Sullo stato di abbandono degli insediamenti abitativi di via Nuzzolo a Benevento a intervenire è Pasquale Basile, del laboratorio politico CivicA. Che scrive:
“La campagna elettorale è finita e con essa pare siano finiti tutti i “magici momenti” in cui gli amministratori mostravano attenzione alle problematiche dei cittadini e alla vivibilità dei quartieri.
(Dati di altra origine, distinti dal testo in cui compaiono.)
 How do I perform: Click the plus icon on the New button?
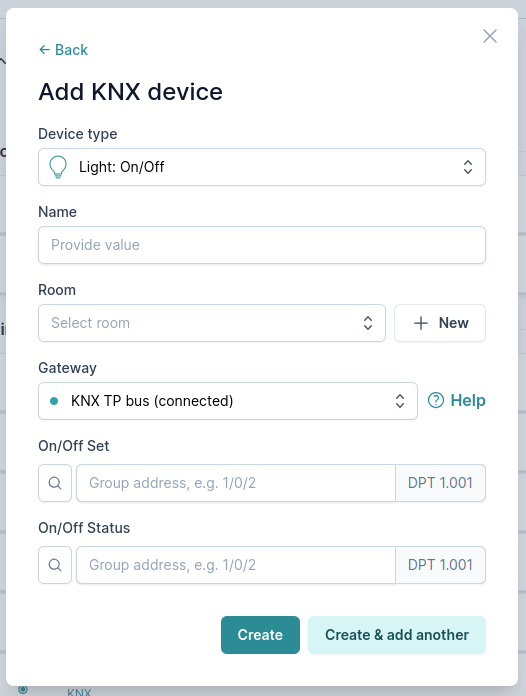click(421, 323)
Anche gli abitanti degli alloggi Erp di Via Nuzzolo, dopo aver provato la magica brezza anche se momentanea del servizio di spazzamento delle strade e dei cortili interni, della potatura, anche se sbagliata, di alcuni alberi e della tinteggiatura dei marciapiede, ritornano a vivere nelle condizioni di marginalità e abbandono di sempre.
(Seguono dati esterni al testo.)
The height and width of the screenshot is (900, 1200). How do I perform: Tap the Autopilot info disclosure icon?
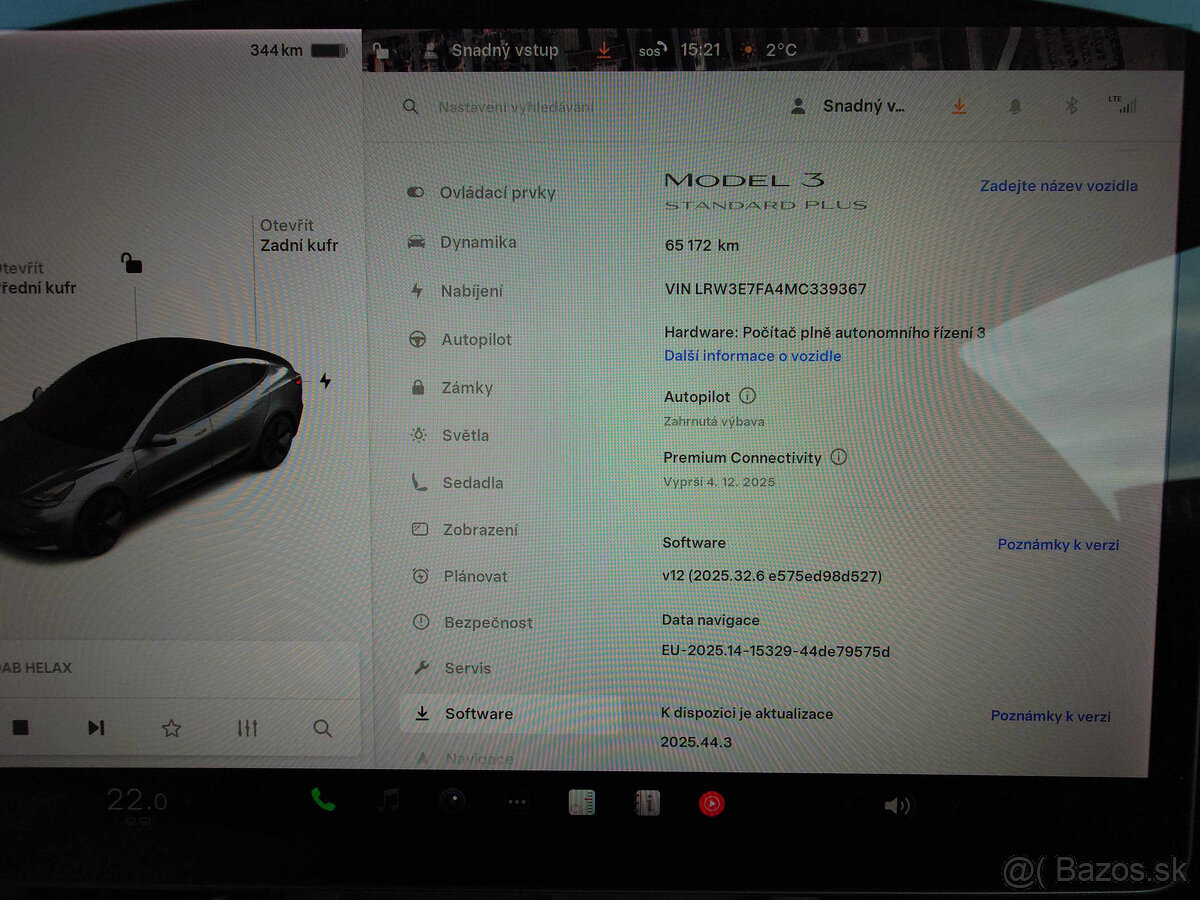pos(747,396)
La richiesta di installazione dei dossi artificiali avanzata dagli abitanti e dalle organizzazioni sindacali nei mesi scorsi non ha ricevuto ancora alcun riscontro; gli alberi, che hanno sovrastato in altezza alcuni palazzi e che causano intasamento delle grondaie con conseguenti infiltrazioni di acqua all’interno delle abitazioni ancora non vengono potati;
I tombini continuano ad essere otturati e determinano conseguenti allagamenti alle prime piogge torrenziali.
A questa situazione di degrado determinato dalla mancanza di manutenzione e cura ordinaria seguono i problemi atavici determinati dagli allagamenti dei sottoscala durante l’alluvione del 2015, la mancanza di spazi di socialità e giochi per i bambini e gli adolescenti, infine lo stato di decadenza strutturale dei palazzi e delle abitazioni che necessitano di interventi di riqualificazione che potrebbero ancora essere programmati e pianificati grazie all’ecobonus e al superbonus.
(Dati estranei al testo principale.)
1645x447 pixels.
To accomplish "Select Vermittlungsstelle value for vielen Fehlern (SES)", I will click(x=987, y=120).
La situazione poco edificante dei quartieri e di zone popolari come Via Nuzzolo stride purtroppo con i proclami del sindaco che continua, ad ogni intervento ad ergersi a rappresentante degli strati più deboli della città.
Che un sindaco faccia continuo riferimento alle persone deboli e a chi vive condizioni di disagio economico può essere soltanto un bene se però ai proclami e alle dichiarazioni si facciano seguire i fatti che diano alle persone e ai cittadini solide certezze”.